Переезд в 1991 г. в Германию стал для Олега Юрьева не просто переменой места жительства, довольно быстро немецкоязычная литература вошла в круг личных и профессиональных интересов, чему способствовали публикации в немецких изданиях и книги, выходящие на этом языке. При жизни Олег Юрьев выпустил 17 книг по-русски и 15 по немецки (среди них стихи, проза, эссе, пьесы).
В «Обстоятельствах» может быть в большей степени, чем в каких-либо других текстах Олега Юрьева встречаются два языка, две литературы, два опыта жизни в языковой среде. русский и немецкий. Соответственно этому за очень немногими исключениями «обстоятельства» существуют в двух вариантах — русском и немецком. Они и создавались одновременно, параллельно. Это не автопереводы в ту или другую сторону, это равноправные варианты — каждый из пары является оригиналом. То есть невозможно установить, какой из вариантов — зеркало, а какой — отражение. Я постаралась отобрать для параллельной публикации пары, которые это хорошо иллюстрируют. Можно, наверное, сказать, что это тексты амфибии.
Ольга Мартынова
Пфальц, ноябрь. Солдатские кладбища винограда
Виноград хоронят стоя – то есть: стоя он похоронен. Наклоненными шеренгами – как шел на войну.

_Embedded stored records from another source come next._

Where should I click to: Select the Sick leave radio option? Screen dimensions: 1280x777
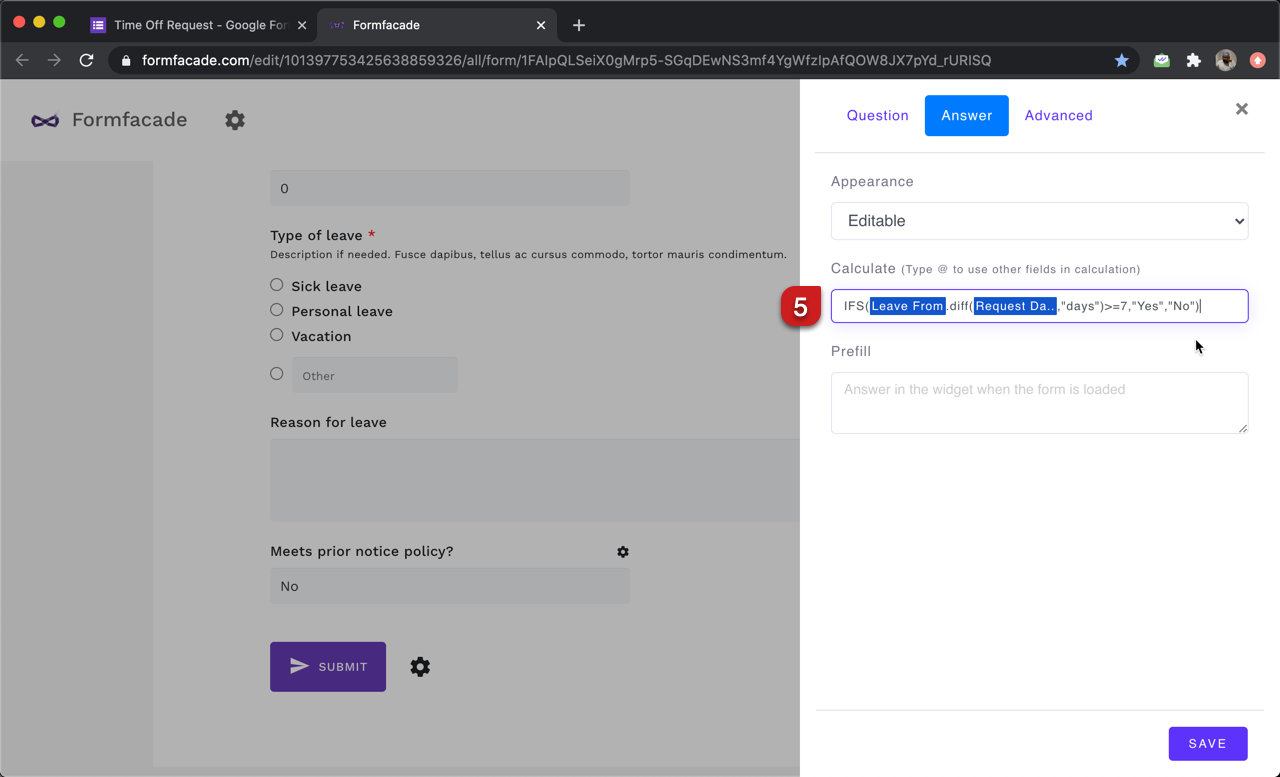coord(277,285)
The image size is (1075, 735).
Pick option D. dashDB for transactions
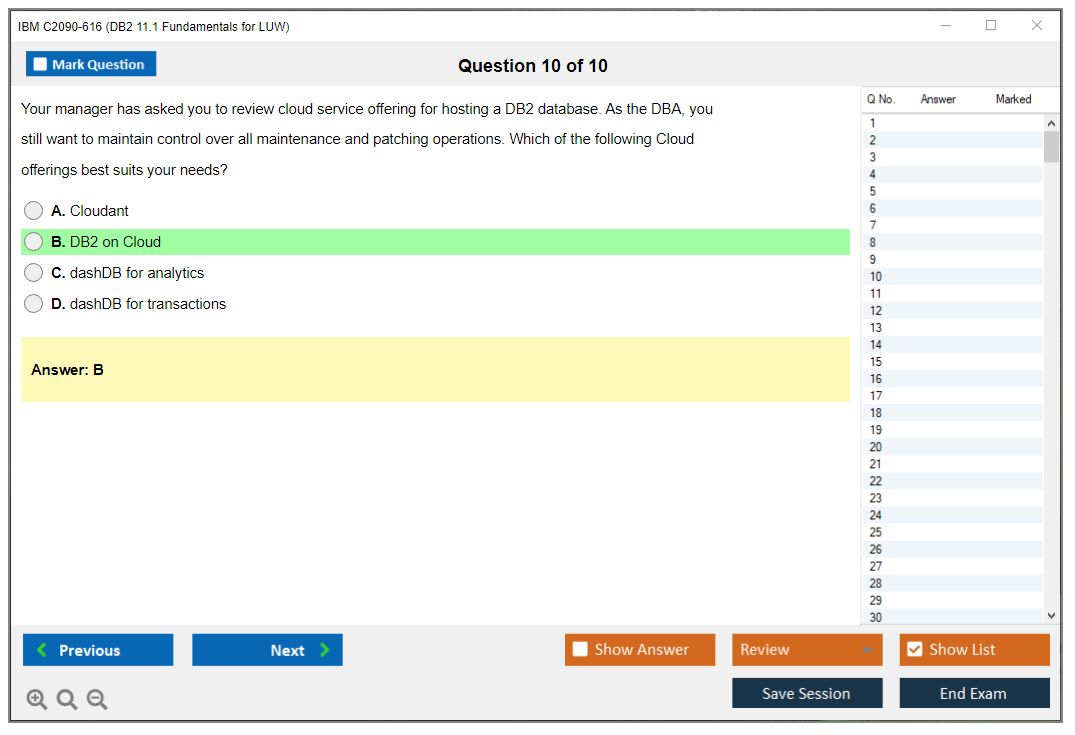click(x=34, y=304)
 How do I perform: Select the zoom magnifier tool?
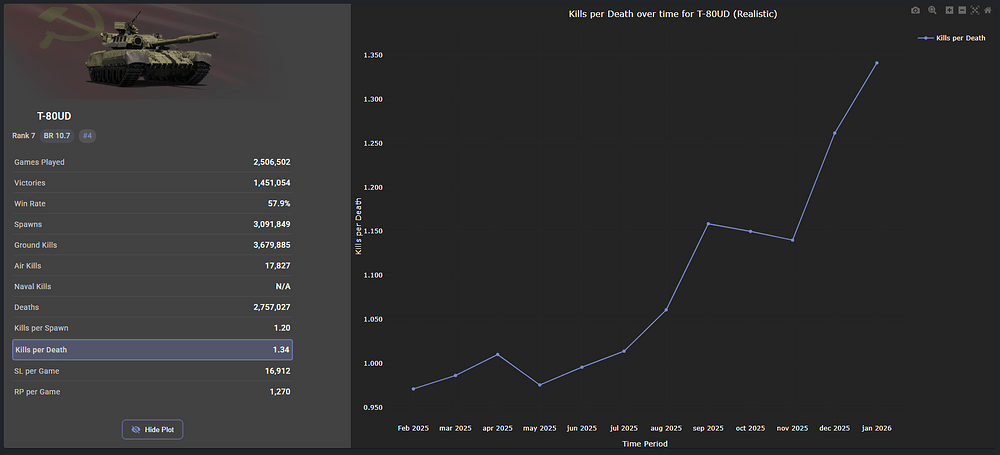pos(932,10)
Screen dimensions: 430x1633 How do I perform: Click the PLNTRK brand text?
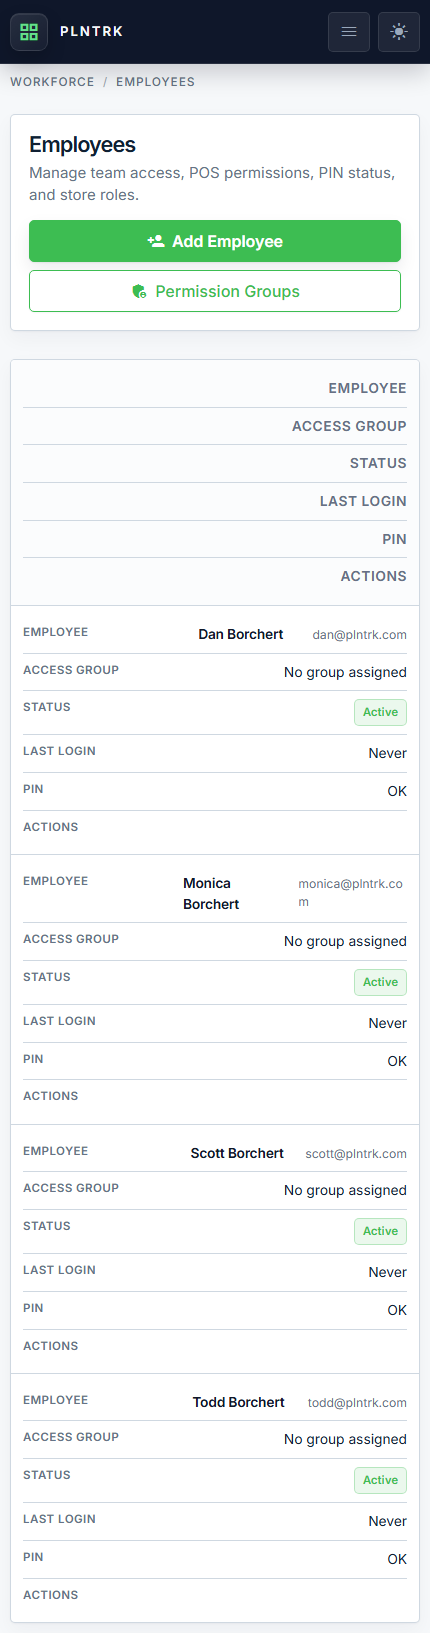(x=92, y=31)
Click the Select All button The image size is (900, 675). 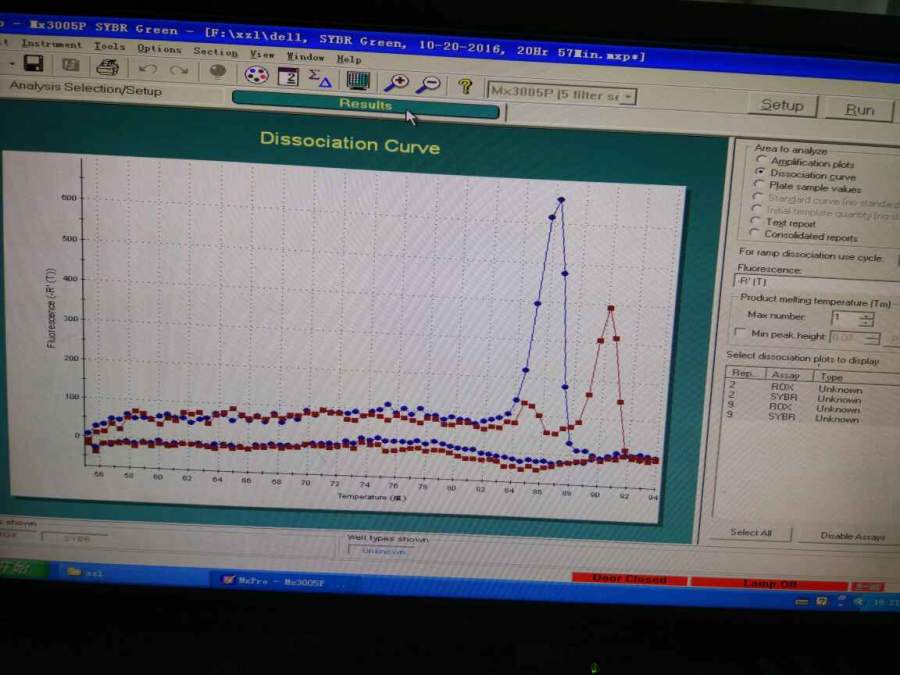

Одноногие скелеты опираются на собственный крест из легкого светлого металла. Плечи их осыпаны красно-ржавыми, буро-ржавыми и желто-ржавыми волосами, у некоторых в руках – маленькие раздавленные головы. С искривленного сапога стекает на землю вакса. Земля устлана старыми бинтами и смытыми листовками врага.
А вокруг гор шевелится сверху жемчужный туман. И меркнет, меркнет – наполняется сияющей сыростью, паровою смолой…
Ночью сквозь пустые ряды бывшего винограда видна последняя улица – расплывчато, как сквозь залитое пересеченной водою стекло.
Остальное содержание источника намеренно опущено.